Le spectre d’une campagne organisée

Au point de monter une stratégie pour diffuser des fake news sur Whatsapp ? D'après le Folha de S. Paulo, l'un des plus grands quotidiens du pays, Bolsonaro bénéficierait de l'aide d'entrepreneurs qui dépensent des millions de dollars pour inonder l'application de messagerie de fake news. Le PT a immédiatement annoncé saisir la justice, le candidat d’extrême droite a lui nié toute implication ou stratégie de désinformation. « On ne peut pas avoir de certitude absolue d’une campagne organisée, vu qu’on ne peut pas remonter à la source », juge Fabricio Benevenuto. « Mais il y a des indices, comme le volume particulièrement élevé de fausses informations ». « Ce que nous avons pu établir, c’est qu’il y a un partage à la fois pyramidal et par réseaux. Les contenus sont envoyé à des activistes locaux, et sont alors partagés dans les groupes publics et privés dont ils sont membres » détaille Pablo Ortellado. « De là, les messages sont à nouveau partagés par les individus à leurs propres contacts. »

Des rumeurs ont même évoqué une possible ingérence russe avant l’élection, tandis que d’autres pointent du doigt Steve Bannon. L'ancien stratège de campagne de Donald Trump et fondateur de Breitbart a effectivement rencontré Eduardo Bolsonaro, un des fils du candidat. « Mais nous n’avons vu aucune trace d’intervention étrangère » affirme Pablo Ortellado. En 2017, la barrière de la langue a empêché l'extrême droite numérique américaine d'influencer l'élection présidentielle française. Aujourd'hui, cette même barrière limite la possibilité d'une « ingérence grassroots » similaire au Brésil, peu de Brésiliens parlant une autre langue que le Portugais.

#### DONNÉES FOURNIES:
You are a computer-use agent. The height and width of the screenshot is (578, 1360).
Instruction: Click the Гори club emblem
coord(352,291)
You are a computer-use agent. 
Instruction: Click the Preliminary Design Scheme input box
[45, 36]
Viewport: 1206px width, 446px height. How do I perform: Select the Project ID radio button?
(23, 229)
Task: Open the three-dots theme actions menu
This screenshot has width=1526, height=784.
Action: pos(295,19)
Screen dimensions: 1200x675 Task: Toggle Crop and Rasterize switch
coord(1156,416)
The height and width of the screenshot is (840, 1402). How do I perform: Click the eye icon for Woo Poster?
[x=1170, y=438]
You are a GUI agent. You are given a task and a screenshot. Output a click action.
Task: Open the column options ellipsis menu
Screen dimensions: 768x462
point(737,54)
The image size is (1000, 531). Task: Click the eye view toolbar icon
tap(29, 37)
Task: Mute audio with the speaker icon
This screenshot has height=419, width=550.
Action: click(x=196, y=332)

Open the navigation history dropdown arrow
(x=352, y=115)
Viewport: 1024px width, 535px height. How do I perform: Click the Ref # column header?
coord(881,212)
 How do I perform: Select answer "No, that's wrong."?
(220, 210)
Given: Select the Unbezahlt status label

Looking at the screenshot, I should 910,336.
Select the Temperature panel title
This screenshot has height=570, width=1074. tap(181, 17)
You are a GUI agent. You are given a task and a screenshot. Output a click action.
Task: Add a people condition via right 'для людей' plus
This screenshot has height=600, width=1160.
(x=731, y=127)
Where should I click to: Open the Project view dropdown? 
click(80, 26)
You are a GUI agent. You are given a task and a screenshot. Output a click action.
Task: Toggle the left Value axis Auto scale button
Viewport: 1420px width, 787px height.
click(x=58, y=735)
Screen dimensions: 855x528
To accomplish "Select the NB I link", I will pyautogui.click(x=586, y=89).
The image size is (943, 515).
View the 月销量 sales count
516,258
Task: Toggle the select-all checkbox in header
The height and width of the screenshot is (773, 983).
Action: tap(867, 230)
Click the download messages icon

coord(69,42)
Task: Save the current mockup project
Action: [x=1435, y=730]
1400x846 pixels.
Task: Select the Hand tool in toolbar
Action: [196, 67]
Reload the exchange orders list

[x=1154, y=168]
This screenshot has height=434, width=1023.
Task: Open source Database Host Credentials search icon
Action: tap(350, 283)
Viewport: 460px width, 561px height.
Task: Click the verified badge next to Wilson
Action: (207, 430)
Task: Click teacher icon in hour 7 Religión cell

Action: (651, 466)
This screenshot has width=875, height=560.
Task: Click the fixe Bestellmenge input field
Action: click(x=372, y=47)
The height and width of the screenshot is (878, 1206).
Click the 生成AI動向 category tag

#### VOS TÂCHES:
A) Résume en deux phrases le texte sur la désinformation au Brésil.
B) Recopie, dans le texte sur la désinformation au Brésil, le passage compris entre « Des rumeurs ont » et « que le Portugais. », ces deux bornes incluses.
C) Écris la suite du texte sur la désinformation au Brésil, à partir de sa dernière phrase.

#### RÉPONSES PAR TÂCHE:
A) D'après le Folha de S. Paulo, des entrepreneurs dépenseraient des millions de dollars pour inonder WhatsApp de fake news en faveur de Bolsonaro, qui nie toute implication, tandis que le PT annonce saisir la justice. Les chercheurs y voient des indices d'une campagne organisée, avec un partage à la fois pyramidal et par réseaux, mais Pablo Ortellado dit n'avoir vu aucune trace d'intervention étrangère, et la barrière de la langue limite la possibilité d'une « ingérence grassroots ».

B)
Des rumeurs ont même évoqué une possible ingérence russe avant l’élection, tandis que d’autres pointent du doigt Steve Bannon. L'ancien stratège de campagne de Donald Trump et fondateur de Breitbart a effectivement rencontré Eduardo Bolsonaro, un des fils du candidat. « Mais nous n’avons vu aucune trace d’intervention étrangère » affirme Pablo Ortellado. En 2017, la barrière de la langue a empêché l'extrême droite numérique américaine d'influencer l'élection présidentielle française. Aujourd'hui, cette même barrière limite la possibilité d'une « ingérence grassroots » similaire au Brésil, peu de Brésiliens parlant une autre langue que le Portugais.

C)
Pour Pablo Ortellado et Fabricio Benevenuto, signataires avec la plateforme de fact-checking Agência Lupa d’une tribune sur le sujet dans le New York Times, le Brésil ne peut pas rester les bras croisés. Plutôt que de bloquer totalement Whatsapp, ce qui est déjà arrivé plusieurs fois au Brésil, ils ont plusieurs propositions : réduire le nombre de transferts possibles d’un message, comme en Inde après une vague de lynchages suite à des rumeurs partagées sur Whatsapp ; limiter la taille des nouveaux groupes, ou réduire le nombre de destinataires d’un message. « Il s’agit d’une solution temporaire. Le but n’est pas d’affecter tout le monde, mais uniquement de bloquer la propagation massive de messages », précise Fabricio Benevenuto. « Et il faudra ensuite réaliser un travail d’investigation : qui sont les acteurs derrière ces campagnes ? »

Pour le moment, mieux vaut se préparer à une nouvelle vague d’information farfelues, comme les biberons aux tétines en forme de pénis qu’aurait soi-disant fourni le PT à des crèches. Selon le Folha de S. Pauo, une nouvelle vague de messages est prévue pour la dernière semaine avant l’élection.